Second, we study multi-agent reinforcement learning with information sharing under decentralized information. To circumvent known hardness results and avoid computationally intractable oracles, we advocate leveraging potential information sharing among agents. We establish several computational complexity results that justify the necessity of information sharing and appropriate observability assumptions. Motivated by the inefficiency of planning in the ground-truth model, we further approximate the shared common information to construct an approximate model of the partially observable stochastic game, in which approximate equilibrium planning can be quasi-efficient under these assumptions. We then develop a partially observable multi-agent RL algorithm that is both statistically and computationally quasi-efficient.

Third, we study multi-agent RL with latent state representations under decentralized information. Beyond using common information in the raw observation space, we propose to align different agents' latent representations through a new representation learning framework, Representationally Aligned Approximate Latent Model, or RA2LM. We establish conditions under which latent-model equilibria exist and can be used to solve the original dynamic game before compression. We also develop provable representation learning algorithms for computing such latent-model equilibria with both computational and statistical efficiency. Along the way, we also design an efficient learning algorithm for an important special case of RA2LM, partially observable stochastic games with deterministic filters, which improves existing results by addressing the curse of multiagency and relaxing the required privileged-information assumptions.

Finally, we examine large-language-model-powered agents, which use LLMs as the main controller for decision-making, with the goal of understanding and enhancing their capabilities in canonical decentralized and multi-agent scenarios. In particular, we use regret, a standard metric in online learning and RL, to study the in-context decision-making limits of LLM agents through controlled experiments. Motivated by the observed no-regret behaviors, we propose a hypothetical model that can well explain such behaviors and prove it is a natural consequence of pre-training via next-token-prediction.

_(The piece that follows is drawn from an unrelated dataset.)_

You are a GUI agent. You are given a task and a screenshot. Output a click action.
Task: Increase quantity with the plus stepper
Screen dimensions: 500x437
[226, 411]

Together, these results provide a principled understanding of AI agents under partial observability, asymmetric information, and decentralized information, paving the way toward practical AI agents for real-world strategic and decentralized systems.

Bio

Xiangyu Liu is currently pursuing a Ph.D. in Computer Science at the University of Maryland, College Park. His research interests include reinforcement learning in multi-agent and partially observable settings, with applications to large language model agents. His work has appeared in venues including ICML, NeurIPS, ICLR, and SIAM, and has received a spotlight presentation at ICLR and an Outstanding Paper Award at a NeurIPS workshop. He received the Dean’s Fellowship from the University of Maryland in 2021, and has held research internships with Bloomberg AI Group in 2022 and Google Research in 2025.